X-Message-Number: 8656
From:  (Thomas Donaldson)
Subject: one more comment for John
Date: Thu, 2 Oct 1997 23:18:10 -0700 (PDT)

Hi again!

I forgot to answer another one of your claims, to wit, that working with a
finite Turing machine would be worthless since the sizes and capabilities of
computers are changing very fast.

I really don't understand how that could be a problem. You use these 
algebraic things called VARIABLES. ie. let NT be the number of spaces on
the tape of the Turing machine, and p0 and p1 be the time it takes to
write down a 0 or a 1, and VT be the speed with which it can move over
one space on the tape. Then you can do such things as study whether it can
perform a given algorithm more efficiently with large NT and high VT or 
whether only a high VT is needed. You can even discuss the algorithms it
might perform with sets of the 4 parameters (NT,VT,p0,p1) --- though you
could not prove no algorithm would do better than the one you had chosen,
you could at least make a mapping: Turing machines with parameters 
(NT1,VT1,p01,p11) can do A,B,C but cannot accomplish D. That would be
interesting. ie. such and such a Turing Machine with parameters (NT,VT,
p0,p1) could do all the jobs involved in accounting for a small business,
but not solve partial differential equations in 2 dimensions.

Naturally when you bring finitude into the issue, you also bring the 
possibility that machines designed other than the way a Turing machine is
designed may work better on some jobs... or even most jobs.
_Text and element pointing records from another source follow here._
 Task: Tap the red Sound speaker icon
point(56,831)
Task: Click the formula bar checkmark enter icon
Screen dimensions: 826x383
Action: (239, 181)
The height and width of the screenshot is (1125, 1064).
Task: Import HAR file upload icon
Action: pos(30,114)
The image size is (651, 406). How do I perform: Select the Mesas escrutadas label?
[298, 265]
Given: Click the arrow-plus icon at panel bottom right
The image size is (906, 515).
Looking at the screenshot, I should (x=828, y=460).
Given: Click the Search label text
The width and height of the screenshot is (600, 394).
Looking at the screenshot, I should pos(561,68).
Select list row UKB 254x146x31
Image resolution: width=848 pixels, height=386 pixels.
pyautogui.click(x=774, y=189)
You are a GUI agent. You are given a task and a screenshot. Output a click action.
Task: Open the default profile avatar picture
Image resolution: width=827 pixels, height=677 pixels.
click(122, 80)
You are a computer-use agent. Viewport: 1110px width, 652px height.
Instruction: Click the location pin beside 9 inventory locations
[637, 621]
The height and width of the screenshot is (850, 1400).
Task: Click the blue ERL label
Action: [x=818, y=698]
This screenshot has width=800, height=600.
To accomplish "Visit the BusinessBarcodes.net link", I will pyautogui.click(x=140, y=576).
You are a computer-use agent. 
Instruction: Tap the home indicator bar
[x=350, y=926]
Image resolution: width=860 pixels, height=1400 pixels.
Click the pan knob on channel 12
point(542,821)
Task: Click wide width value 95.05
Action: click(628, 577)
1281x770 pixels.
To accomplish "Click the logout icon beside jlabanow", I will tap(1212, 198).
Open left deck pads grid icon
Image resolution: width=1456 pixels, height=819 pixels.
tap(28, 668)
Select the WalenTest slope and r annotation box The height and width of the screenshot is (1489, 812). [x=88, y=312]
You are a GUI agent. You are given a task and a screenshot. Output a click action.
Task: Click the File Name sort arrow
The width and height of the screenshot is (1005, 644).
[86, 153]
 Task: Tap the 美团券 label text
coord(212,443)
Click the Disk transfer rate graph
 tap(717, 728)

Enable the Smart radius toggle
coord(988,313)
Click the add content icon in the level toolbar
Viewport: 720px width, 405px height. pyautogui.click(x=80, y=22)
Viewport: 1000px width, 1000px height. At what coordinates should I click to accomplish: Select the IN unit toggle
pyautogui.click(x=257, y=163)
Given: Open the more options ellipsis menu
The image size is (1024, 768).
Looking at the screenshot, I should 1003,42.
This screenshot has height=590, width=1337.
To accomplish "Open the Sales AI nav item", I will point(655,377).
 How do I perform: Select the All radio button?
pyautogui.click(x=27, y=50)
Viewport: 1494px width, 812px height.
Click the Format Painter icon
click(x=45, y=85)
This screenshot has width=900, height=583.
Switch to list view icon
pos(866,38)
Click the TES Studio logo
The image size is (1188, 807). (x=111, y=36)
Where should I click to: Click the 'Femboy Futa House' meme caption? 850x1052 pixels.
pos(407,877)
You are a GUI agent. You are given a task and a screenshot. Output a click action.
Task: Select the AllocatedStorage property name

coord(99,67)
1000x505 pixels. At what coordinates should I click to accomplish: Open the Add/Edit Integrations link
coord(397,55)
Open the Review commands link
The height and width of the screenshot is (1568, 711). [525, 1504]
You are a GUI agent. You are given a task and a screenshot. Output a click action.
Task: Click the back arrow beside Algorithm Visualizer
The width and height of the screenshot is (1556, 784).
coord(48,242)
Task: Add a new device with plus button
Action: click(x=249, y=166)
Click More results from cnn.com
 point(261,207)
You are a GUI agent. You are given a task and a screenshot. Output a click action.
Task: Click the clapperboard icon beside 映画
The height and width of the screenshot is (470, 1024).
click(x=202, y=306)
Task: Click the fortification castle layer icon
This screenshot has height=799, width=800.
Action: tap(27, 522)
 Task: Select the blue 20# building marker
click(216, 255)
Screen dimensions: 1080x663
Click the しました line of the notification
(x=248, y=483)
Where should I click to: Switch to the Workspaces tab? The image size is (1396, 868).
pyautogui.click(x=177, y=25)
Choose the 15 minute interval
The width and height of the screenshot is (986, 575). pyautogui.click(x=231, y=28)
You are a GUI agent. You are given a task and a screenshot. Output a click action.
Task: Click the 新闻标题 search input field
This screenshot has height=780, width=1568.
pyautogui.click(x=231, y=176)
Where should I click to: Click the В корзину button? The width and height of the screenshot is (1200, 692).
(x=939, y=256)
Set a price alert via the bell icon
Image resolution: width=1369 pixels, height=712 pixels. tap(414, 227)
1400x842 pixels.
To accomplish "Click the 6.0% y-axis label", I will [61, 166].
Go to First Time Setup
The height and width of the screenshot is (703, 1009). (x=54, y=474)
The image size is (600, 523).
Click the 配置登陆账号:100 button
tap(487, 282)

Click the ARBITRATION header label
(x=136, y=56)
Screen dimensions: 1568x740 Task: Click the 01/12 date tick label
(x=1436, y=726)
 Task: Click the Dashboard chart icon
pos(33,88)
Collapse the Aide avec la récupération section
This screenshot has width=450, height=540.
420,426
But by using
variables rather than constants, you've got a way to explore the range of
possible machines, too. You may not have heard of this, but a breath of
it happens in parallel computing, where we have classes of machines:
SIMD machines, MIMD machines, multiprocessors with the same addressing
space, multiprocesors with distributed addressing spaces, and so on. Even
though people have persisted in coming up with machines which did not fit
the previous categories, the categories themselves were still useful ---
if only to get people to think of machines which did not fit in them.
And some results are almost trite, but still worth knowing: if you have
a MIMD machine then just what you can do depends a lot on how fast you
can send messages between the different processors. If it is emulating
a machine with a single memory, then depending on message-passing 
speed you may (or may NOT) have to pay attention to where you or your
compiler puts your variables. No doubt with quantum computers we'll get
even more florid classes.

But fundamentally, the advantage of including such limits is that your
results become much more pertinent to practical computing.